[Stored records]
═══

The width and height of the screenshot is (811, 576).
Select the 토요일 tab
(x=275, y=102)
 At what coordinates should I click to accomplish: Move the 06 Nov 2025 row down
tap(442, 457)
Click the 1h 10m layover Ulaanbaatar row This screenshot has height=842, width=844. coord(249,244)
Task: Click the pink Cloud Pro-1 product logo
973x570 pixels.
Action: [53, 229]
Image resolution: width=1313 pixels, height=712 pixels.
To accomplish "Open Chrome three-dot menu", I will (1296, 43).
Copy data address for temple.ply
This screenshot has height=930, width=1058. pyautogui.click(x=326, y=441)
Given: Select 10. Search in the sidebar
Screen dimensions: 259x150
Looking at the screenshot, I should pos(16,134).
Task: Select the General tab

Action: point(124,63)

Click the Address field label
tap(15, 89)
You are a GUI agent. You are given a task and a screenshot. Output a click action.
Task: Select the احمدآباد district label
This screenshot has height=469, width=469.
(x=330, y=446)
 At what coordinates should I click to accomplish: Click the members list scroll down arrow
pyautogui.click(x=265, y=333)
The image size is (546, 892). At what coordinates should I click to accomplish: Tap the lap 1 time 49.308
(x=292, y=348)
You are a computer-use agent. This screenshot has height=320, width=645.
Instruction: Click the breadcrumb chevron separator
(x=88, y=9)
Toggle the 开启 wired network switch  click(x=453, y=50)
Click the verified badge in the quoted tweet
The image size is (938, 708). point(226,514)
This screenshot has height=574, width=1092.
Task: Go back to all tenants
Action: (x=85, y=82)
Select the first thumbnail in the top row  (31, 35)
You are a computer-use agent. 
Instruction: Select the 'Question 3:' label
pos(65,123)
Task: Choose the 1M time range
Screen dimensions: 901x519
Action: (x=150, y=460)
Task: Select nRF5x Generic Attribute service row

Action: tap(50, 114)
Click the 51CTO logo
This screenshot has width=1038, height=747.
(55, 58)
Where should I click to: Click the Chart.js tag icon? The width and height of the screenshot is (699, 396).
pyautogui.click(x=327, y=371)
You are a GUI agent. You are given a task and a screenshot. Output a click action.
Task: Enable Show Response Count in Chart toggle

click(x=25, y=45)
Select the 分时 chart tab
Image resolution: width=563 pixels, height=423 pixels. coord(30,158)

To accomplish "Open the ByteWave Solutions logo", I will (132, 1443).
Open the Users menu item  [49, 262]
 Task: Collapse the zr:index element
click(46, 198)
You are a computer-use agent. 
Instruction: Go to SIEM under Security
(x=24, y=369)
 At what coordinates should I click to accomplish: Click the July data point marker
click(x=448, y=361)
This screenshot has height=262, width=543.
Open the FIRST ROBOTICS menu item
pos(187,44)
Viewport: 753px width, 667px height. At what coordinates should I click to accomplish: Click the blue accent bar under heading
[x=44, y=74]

═══

▸ **BRIEF**
Check every line of the data above for the string "will", and copy those that have it.

▸ **RESPONSE TO THIS EXERCISE**
To accomplish "Open Chrome three-dot menu", I will (1296, 43).
To accomplish "Open the ByteWave Solutions logo", I will (132, 1443).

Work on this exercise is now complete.